(PROBLEM DESCRIPTION)
Tally every line below where "settings" appears, then report the total alone.
------ RECORDS FOR THE EXERCISE
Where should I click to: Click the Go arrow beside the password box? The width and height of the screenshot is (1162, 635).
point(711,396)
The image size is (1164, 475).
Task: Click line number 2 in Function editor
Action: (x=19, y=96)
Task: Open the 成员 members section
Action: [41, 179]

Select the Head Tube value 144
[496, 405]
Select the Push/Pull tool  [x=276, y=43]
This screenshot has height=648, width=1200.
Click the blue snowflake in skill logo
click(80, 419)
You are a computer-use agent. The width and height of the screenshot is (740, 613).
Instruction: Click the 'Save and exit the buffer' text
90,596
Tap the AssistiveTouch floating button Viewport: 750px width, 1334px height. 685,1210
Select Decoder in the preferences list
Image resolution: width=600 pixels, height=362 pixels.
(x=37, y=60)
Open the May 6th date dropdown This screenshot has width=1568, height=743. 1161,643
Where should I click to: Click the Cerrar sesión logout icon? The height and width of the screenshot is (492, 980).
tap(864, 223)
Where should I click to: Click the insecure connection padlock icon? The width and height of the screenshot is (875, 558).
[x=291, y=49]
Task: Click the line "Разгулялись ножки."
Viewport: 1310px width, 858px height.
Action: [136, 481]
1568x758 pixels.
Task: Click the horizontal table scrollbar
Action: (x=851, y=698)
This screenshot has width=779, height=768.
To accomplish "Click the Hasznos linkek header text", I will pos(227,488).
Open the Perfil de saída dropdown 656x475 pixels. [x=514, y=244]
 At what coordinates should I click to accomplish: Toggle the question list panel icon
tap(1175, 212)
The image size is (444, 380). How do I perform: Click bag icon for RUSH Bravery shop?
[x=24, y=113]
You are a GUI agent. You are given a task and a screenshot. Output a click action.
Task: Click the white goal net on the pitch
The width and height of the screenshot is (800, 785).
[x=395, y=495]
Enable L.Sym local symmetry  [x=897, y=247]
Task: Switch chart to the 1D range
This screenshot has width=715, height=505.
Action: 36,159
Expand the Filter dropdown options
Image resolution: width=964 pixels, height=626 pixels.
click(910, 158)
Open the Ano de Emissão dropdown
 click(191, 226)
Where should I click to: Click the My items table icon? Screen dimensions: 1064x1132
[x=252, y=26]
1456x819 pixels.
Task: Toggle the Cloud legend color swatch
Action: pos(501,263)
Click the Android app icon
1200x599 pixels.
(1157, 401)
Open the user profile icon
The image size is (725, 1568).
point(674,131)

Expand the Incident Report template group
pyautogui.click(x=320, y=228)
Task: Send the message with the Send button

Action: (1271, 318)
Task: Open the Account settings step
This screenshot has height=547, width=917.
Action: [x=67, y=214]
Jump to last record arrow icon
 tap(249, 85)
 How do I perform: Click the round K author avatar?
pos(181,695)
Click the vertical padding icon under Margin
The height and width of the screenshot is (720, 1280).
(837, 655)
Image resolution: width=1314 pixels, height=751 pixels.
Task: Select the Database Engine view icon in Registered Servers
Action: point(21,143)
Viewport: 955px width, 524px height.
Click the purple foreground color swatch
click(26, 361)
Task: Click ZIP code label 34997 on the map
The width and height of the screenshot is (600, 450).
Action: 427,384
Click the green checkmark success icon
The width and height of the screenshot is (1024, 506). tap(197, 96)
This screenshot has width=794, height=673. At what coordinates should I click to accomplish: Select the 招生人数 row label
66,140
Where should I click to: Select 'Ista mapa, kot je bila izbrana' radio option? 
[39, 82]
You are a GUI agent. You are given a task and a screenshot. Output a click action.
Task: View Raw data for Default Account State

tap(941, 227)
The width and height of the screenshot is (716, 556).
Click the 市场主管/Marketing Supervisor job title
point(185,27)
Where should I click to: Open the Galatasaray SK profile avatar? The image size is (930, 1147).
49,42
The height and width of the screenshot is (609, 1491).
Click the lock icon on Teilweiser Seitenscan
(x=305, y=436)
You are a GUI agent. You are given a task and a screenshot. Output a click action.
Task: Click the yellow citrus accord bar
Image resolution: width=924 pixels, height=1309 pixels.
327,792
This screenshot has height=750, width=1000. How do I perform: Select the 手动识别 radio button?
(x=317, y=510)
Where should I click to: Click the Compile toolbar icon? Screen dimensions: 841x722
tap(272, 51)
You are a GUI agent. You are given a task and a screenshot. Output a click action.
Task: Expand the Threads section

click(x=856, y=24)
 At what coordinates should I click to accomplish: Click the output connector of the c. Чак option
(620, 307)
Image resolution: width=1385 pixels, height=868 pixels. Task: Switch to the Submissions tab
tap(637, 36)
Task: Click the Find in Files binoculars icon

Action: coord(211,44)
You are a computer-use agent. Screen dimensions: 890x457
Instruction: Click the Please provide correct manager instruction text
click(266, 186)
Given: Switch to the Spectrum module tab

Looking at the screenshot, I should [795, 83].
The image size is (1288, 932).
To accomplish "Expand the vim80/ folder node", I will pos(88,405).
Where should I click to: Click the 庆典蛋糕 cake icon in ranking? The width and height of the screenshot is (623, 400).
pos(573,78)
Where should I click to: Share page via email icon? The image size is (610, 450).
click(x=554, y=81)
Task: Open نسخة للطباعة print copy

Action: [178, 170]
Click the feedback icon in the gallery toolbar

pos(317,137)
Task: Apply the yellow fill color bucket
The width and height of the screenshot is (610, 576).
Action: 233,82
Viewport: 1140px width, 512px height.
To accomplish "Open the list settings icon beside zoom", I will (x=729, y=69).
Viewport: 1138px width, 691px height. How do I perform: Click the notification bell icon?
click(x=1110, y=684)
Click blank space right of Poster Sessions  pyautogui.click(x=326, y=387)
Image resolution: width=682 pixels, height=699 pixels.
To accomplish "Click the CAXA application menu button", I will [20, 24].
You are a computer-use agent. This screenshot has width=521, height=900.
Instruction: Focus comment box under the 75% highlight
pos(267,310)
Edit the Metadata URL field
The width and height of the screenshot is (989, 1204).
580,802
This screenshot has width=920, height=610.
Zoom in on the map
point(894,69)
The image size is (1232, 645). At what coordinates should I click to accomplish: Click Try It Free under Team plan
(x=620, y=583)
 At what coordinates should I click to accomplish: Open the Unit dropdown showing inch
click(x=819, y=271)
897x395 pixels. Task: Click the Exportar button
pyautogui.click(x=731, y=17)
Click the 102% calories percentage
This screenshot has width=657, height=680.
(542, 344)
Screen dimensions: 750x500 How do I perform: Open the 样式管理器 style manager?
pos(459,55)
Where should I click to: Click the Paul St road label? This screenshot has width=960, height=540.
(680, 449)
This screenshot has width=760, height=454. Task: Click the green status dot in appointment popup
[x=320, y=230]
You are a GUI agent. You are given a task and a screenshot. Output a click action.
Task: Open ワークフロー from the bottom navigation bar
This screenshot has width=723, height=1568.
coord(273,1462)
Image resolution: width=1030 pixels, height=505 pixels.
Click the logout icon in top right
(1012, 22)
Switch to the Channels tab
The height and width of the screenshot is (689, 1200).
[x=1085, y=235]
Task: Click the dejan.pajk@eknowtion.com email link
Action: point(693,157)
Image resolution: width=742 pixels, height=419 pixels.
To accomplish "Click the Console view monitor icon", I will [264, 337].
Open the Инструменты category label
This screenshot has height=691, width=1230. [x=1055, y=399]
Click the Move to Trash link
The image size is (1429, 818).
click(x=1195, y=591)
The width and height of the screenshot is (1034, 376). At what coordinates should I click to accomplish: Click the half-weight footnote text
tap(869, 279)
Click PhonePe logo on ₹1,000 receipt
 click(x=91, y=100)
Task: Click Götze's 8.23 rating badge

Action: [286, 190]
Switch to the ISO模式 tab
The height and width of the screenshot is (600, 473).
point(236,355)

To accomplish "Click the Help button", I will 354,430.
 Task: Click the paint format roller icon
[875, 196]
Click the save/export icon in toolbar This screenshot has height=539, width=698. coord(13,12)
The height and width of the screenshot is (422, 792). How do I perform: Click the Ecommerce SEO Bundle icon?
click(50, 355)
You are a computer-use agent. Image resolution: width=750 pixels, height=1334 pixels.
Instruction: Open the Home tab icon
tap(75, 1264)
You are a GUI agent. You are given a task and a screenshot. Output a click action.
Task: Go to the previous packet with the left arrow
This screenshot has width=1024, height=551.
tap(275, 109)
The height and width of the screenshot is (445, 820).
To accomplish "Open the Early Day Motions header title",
------------
(EXPECTED ANSWER)
2